(Pointing material for text and elements)
----

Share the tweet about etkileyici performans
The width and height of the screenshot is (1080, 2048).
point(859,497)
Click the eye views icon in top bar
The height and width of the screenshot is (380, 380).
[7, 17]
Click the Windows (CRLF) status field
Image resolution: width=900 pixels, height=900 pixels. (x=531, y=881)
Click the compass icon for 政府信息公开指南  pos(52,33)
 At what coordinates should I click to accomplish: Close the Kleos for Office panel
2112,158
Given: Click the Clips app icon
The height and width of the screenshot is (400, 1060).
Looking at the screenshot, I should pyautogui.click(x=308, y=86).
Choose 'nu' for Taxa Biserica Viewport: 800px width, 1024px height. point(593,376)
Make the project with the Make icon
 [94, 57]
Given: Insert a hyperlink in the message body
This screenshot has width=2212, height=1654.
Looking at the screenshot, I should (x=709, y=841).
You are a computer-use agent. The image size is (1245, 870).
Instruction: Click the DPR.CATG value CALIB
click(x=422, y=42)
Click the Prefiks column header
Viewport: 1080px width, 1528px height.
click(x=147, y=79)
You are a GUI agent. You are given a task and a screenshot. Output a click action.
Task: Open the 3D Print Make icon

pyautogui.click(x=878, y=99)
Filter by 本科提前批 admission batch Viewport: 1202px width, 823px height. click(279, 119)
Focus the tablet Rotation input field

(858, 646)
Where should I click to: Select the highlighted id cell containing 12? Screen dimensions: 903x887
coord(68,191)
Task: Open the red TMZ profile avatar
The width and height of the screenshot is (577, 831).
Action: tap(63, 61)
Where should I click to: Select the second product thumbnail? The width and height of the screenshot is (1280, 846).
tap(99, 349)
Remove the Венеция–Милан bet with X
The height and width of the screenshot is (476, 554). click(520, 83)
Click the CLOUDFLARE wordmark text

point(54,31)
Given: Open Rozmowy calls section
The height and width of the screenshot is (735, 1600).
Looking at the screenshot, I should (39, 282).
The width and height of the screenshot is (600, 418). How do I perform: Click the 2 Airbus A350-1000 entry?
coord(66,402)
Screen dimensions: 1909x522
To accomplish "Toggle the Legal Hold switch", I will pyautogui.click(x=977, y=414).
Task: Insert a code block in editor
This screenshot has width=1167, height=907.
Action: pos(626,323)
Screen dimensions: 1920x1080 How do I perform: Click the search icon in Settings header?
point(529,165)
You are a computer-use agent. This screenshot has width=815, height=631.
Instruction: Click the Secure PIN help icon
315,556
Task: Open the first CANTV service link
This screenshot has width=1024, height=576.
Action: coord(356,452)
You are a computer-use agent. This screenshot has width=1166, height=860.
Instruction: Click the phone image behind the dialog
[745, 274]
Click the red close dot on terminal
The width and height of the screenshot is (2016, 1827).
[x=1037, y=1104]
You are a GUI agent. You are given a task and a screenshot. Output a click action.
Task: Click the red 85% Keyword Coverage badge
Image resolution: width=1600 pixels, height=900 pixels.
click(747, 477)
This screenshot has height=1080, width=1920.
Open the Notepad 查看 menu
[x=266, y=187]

----

- [EXERCISE DIRECTIONS] Transcribe every line of the material above word for word, without changing anything.

- [FINAL RESULT]
Share the tweet about etkileyici performans
The width and height of the screenshot is (1080, 2048).
point(859,497)
Click the eye views icon in top bar
The height and width of the screenshot is (380, 380).
[7, 17]
Click the Windows (CRLF) status field
Image resolution: width=900 pixels, height=900 pixels. (x=531, y=881)
Click the compass icon for 政府信息公开指南  pos(52,33)
 At what coordinates should I click to accomplish: Close the Kleos for Office panel
2112,158
Given: Click the Clips app icon
The height and width of the screenshot is (400, 1060).
Looking at the screenshot, I should pyautogui.click(x=308, y=86).
Choose 'nu' for Taxa Biserica Viewport: 800px width, 1024px height. point(593,376)
Make the project with the Make icon
 [94, 57]
Given: Insert a hyperlink in the message body
This screenshot has width=2212, height=1654.
Looking at the screenshot, I should (x=709, y=841).
You are a computer-use agent. The image size is (1245, 870).
Instruction: Click the DPR.CATG value CALIB
click(x=422, y=42)
Click the Prefiks column header
Viewport: 1080px width, 1528px height.
click(x=147, y=79)
You are a GUI agent. You are given a task and a screenshot. Output a click action.
Task: Open the 3D Print Make icon

pyautogui.click(x=878, y=99)
Filter by 本科提前批 admission batch Viewport: 1202px width, 823px height. click(279, 119)
Focus the tablet Rotation input field

(858, 646)
Where should I click to: Select the highlighted id cell containing 12? Screen dimensions: 903x887
coord(68,191)
Task: Open the red TMZ profile avatar
The width and height of the screenshot is (577, 831).
Action: tap(63, 61)
Where should I click to: Select the second product thumbnail? The width and height of the screenshot is (1280, 846).
tap(99, 349)
Remove the Венеция–Милан bet with X
The height and width of the screenshot is (476, 554). click(520, 83)
Click the CLOUDFLARE wordmark text

point(54,31)
Given: Open Rozmowy calls section
The height and width of the screenshot is (735, 1600).
Looking at the screenshot, I should (39, 282).
The width and height of the screenshot is (600, 418). How do I perform: Click the 2 Airbus A350-1000 entry?
coord(66,402)
Screen dimensions: 1909x522
To accomplish "Toggle the Legal Hold switch", I will pyautogui.click(x=977, y=414).
Task: Insert a code block in editor
This screenshot has width=1167, height=907.
Action: pos(626,323)
Screen dimensions: 1920x1080 How do I perform: Click the search icon in Settings header?
point(529,165)
You are a computer-use agent. This screenshot has width=815, height=631.
Instruction: Click the Secure PIN help icon
315,556
Task: Open the first CANTV service link
This screenshot has width=1024, height=576.
Action: coord(356,452)
You are a computer-use agent. This screenshot has width=1166, height=860.
Instruction: Click the phone image behind the dialog
[745, 274]
Click the red close dot on terminal
The width and height of the screenshot is (2016, 1827).
[x=1037, y=1104]
You are a GUI agent. You are given a task and a screenshot. Output a click action.
Task: Click the red 85% Keyword Coverage badge
Image resolution: width=1600 pixels, height=900 pixels.
click(747, 477)
This screenshot has height=1080, width=1920.
Open the Notepad 查看 menu
[x=266, y=187]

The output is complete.